One of the largest changes the bill was an amendment in the House ensuring that forgivable loans given to Pennsylvania businesses through the federal Paycheck Protection Program will not be taxed by the state.

Sen. Patrick Browne, R-Lehigh, thanked the House for the change and expressed hope the bill will be approved by the Governor in its entirety.

“Without the changes in this bill that we are hopeful the governor will accept, there would have been a problem with how our tax code treated grants out of the very important paycheck protection program,” Browne said. “We would be taxing those forgivable loans and including money from those loans in our treasury.”

Gov. Wolf proposes $145 million fund transfer for business aid

Pennsylvania businesses whose operations and revenue were adversely affected by the pandemic could have access to $145 million in grant funding, pending approval from the state legislature.

Gov. Tom Wolf announced on Wednesday that he is looking to transfer $145 million in funds from the Workers’ Compensation Security Fund at the state Insurance Department to be used in grants for businesses.

“Business owners and employees have worked hard to protect their customers and their communities during this pandemic, and I thank all of those who have prioritized health and safety despite the hardship of the past several months,” Wolf said. “Our business owners and workers have been forced to make sacrifices because of COVID-19 and they need and deserve our support.

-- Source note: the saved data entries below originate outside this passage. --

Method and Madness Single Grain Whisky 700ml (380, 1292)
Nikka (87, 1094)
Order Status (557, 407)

Before the funds can be distributed to businesses through grants, the fund transfer into the state’s general fund will need legislative authorization, the Wolf Administration wrote in a press release.

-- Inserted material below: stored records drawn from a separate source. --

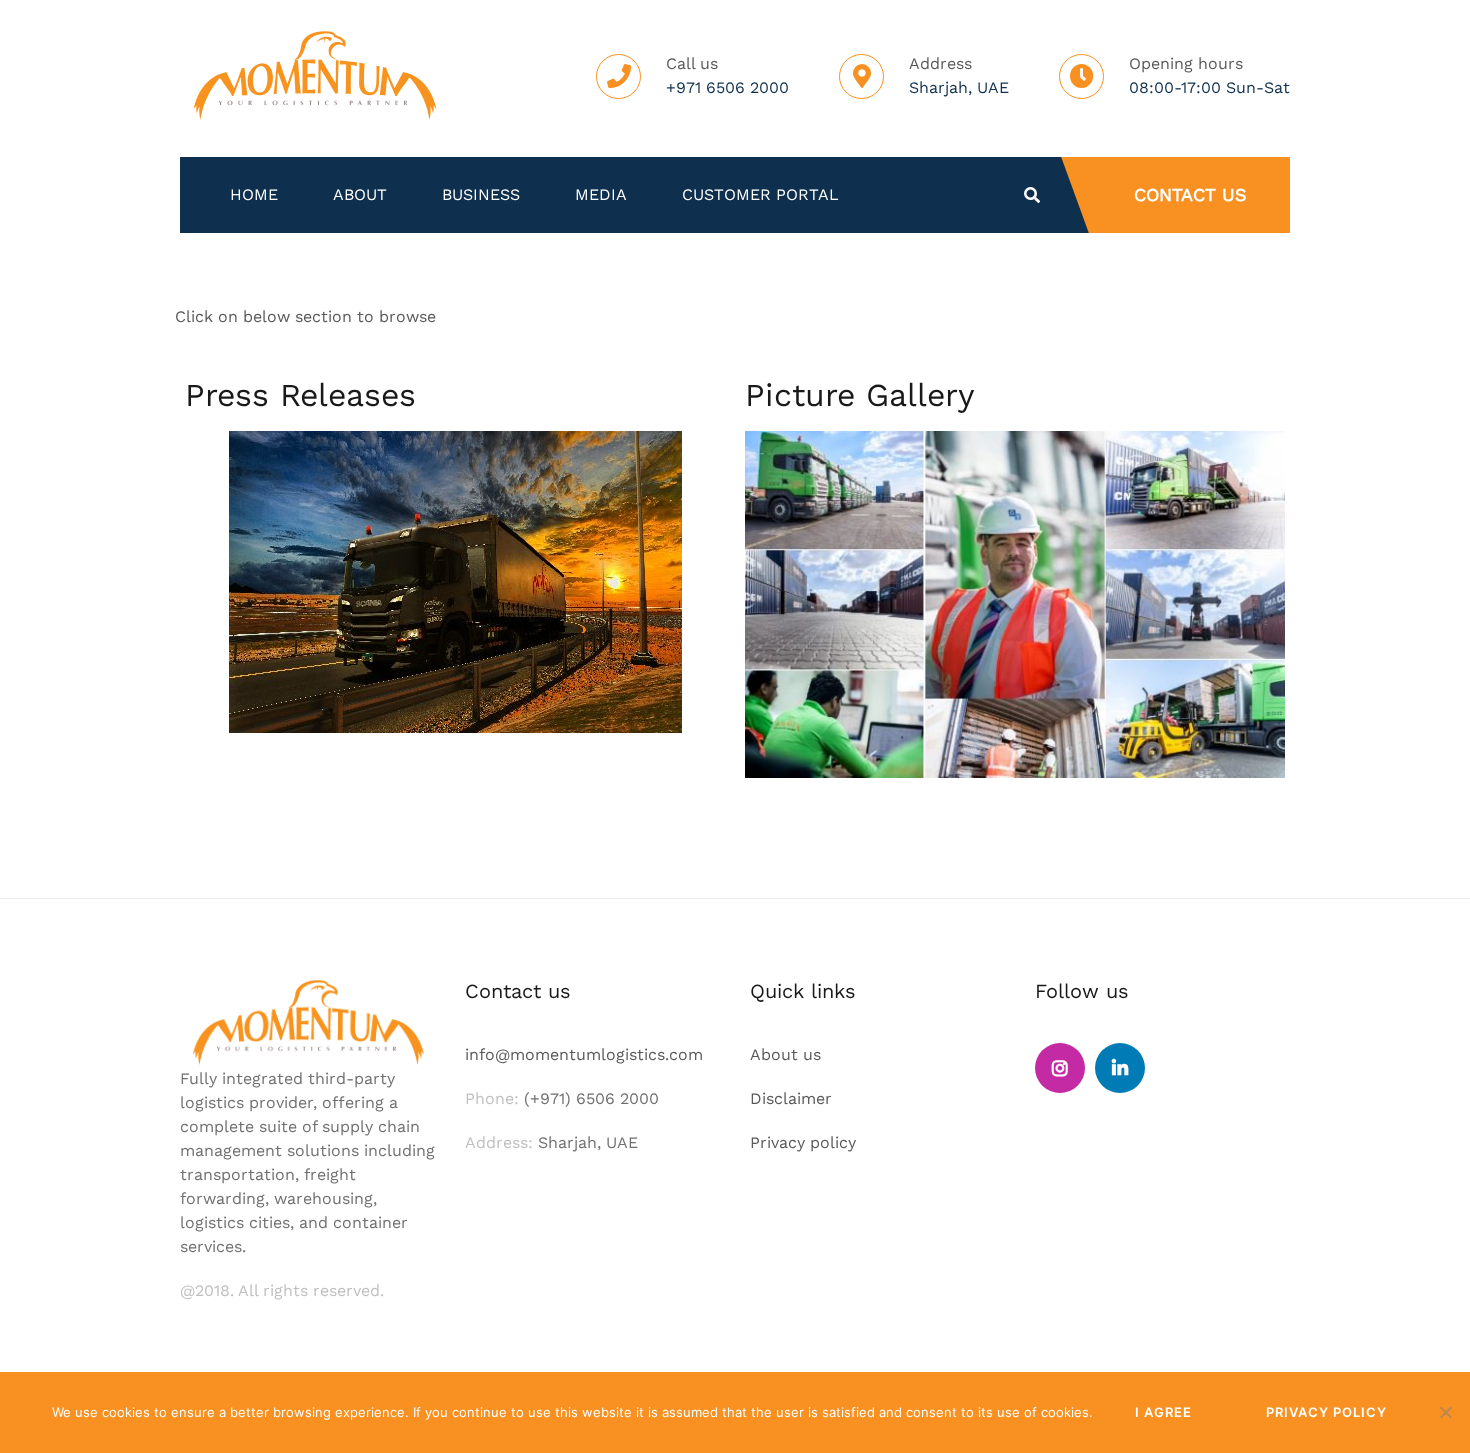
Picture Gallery (860, 395)
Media (601, 195)
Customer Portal (760, 195)
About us (785, 1054)
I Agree (1163, 1412)
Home (254, 195)
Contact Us (1190, 194)
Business (481, 195)
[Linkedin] (1120, 1068)
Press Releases (300, 395)
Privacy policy (803, 1142)
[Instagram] (1060, 1068)
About (360, 195)
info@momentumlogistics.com (584, 1054)
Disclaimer (791, 1098)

Since March, the state has provided over $525 million in relief to businesses and non-profits along with federal support through programs like the Paycheck Protection Plan.

Earlier this month, Wolf announced that the state would be shutting down indoor dining and alcohol sales from Dec. 12 to Jan. 4.

The move was lampooned by businesses, especially restaurant owners, who said that there was not enough warning for the closures and there was no safety net offered to businesses as there was in March thanks to the Paycheck Protection Program and additional unemployment compensation.